[Data excerpts]
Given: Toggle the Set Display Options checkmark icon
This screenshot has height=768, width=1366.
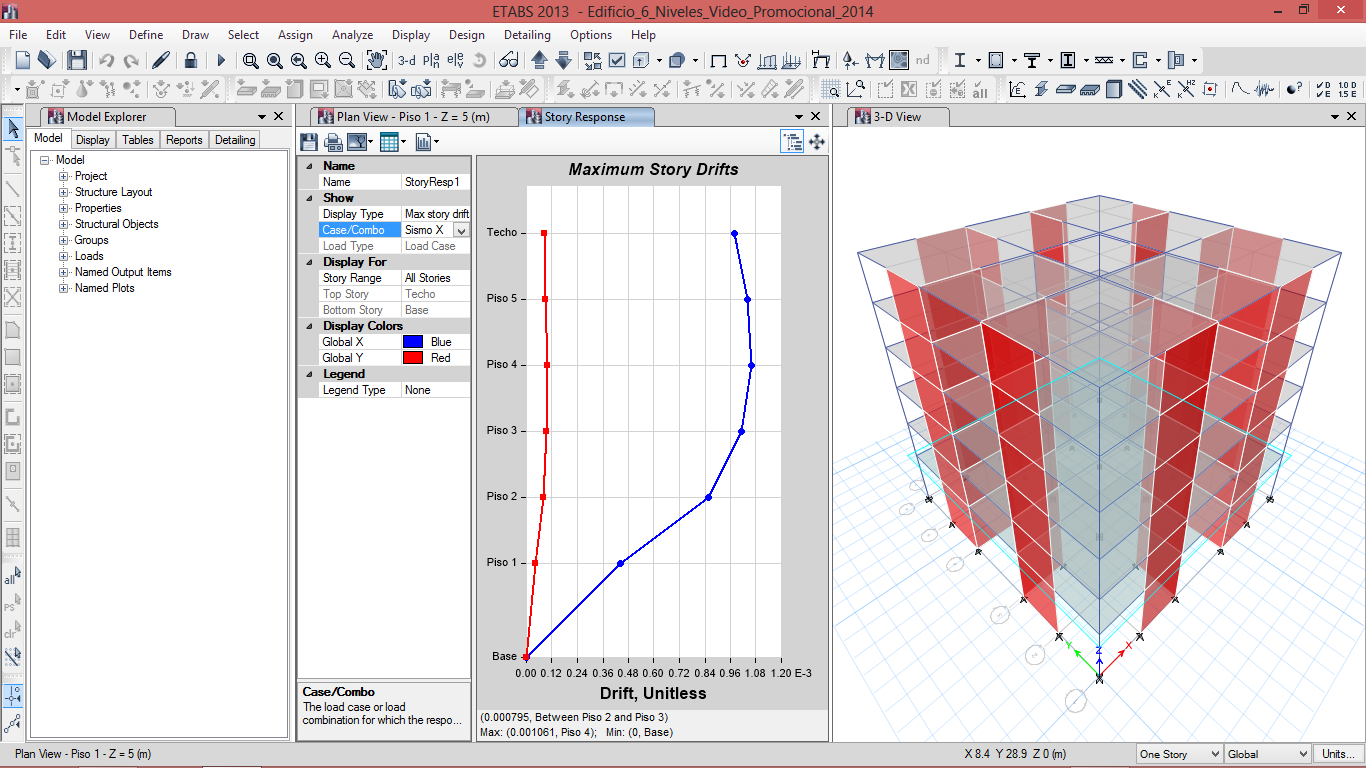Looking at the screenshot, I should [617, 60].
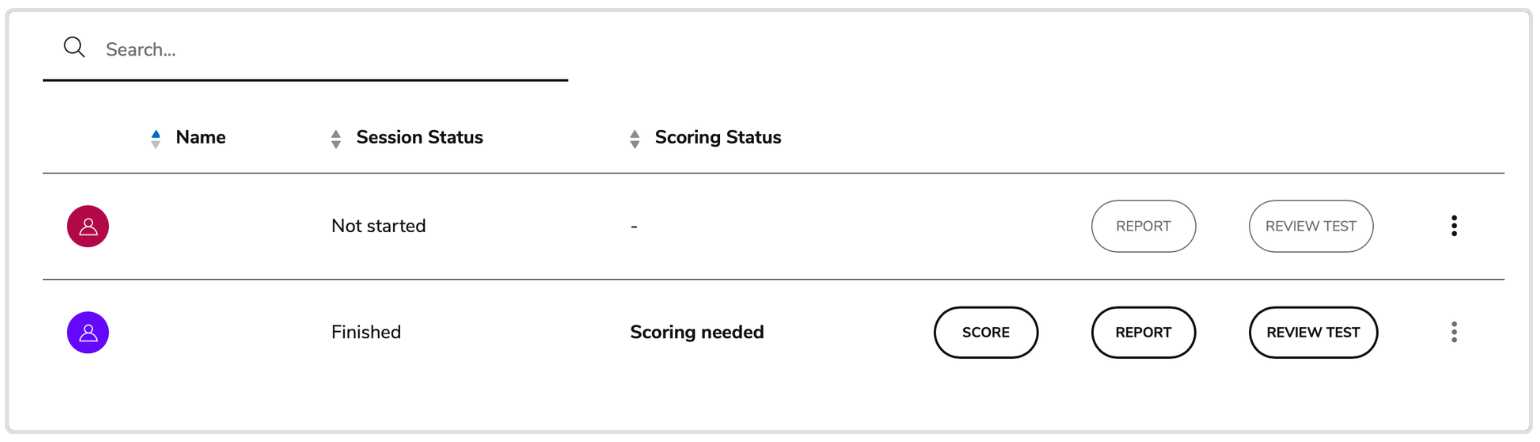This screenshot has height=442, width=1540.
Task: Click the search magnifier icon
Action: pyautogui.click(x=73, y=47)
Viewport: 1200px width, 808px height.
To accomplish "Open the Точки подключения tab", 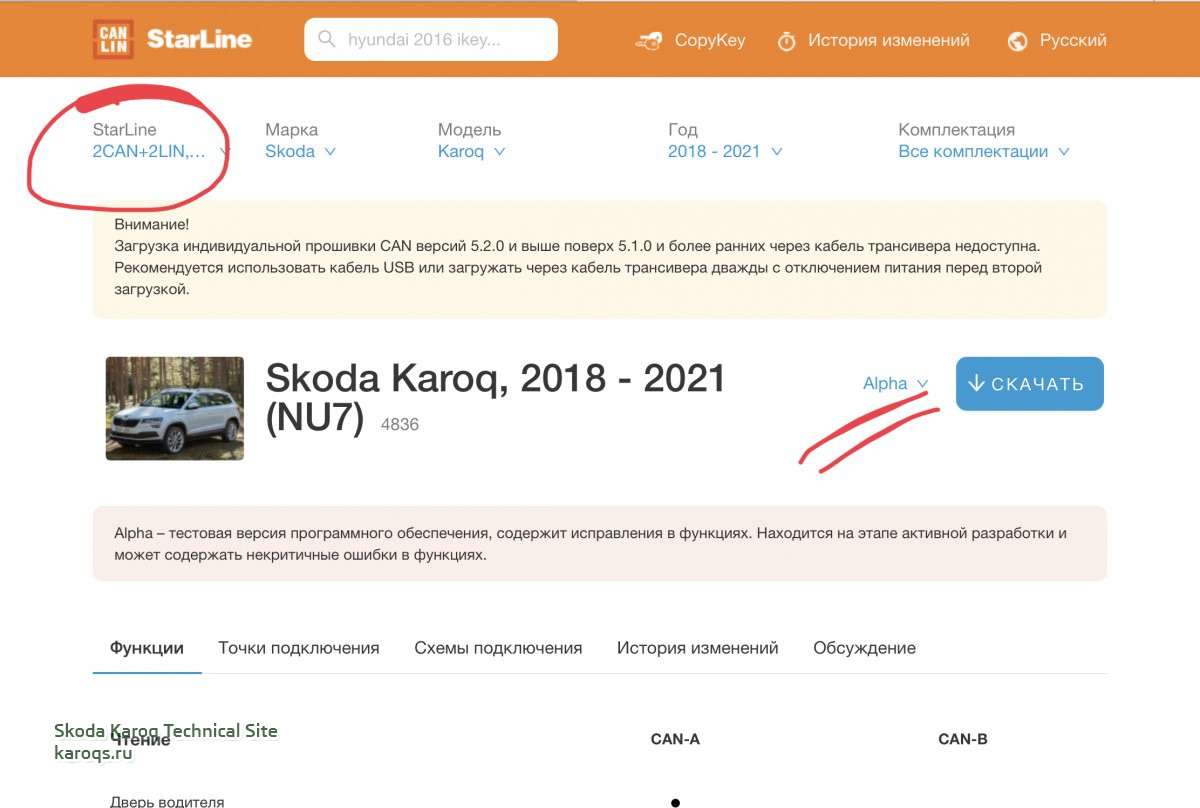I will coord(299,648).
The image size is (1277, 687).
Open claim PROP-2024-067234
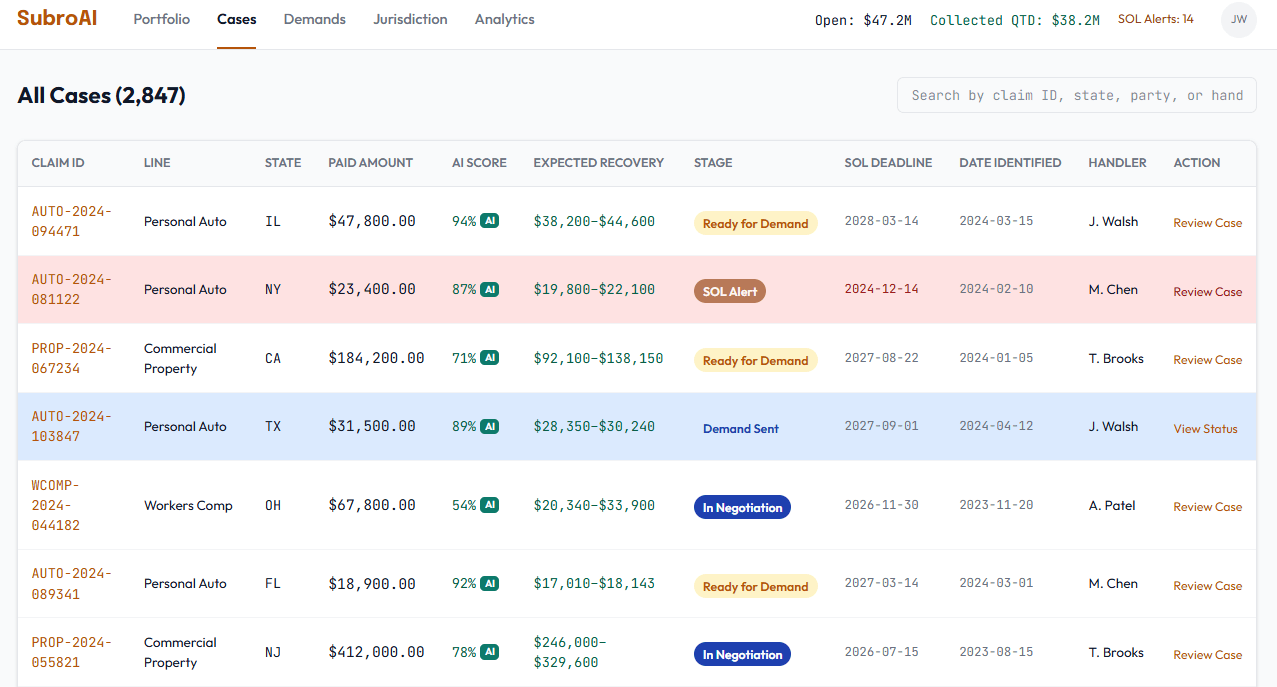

(Activity)
Starting at the line with "The image size is (1277, 687).", write out every line exactly through the final line of the records above, both included, and skip the pictures.

(Answer to the problem)
The image size is (1277, 687).
Open claim PROP-2024-067234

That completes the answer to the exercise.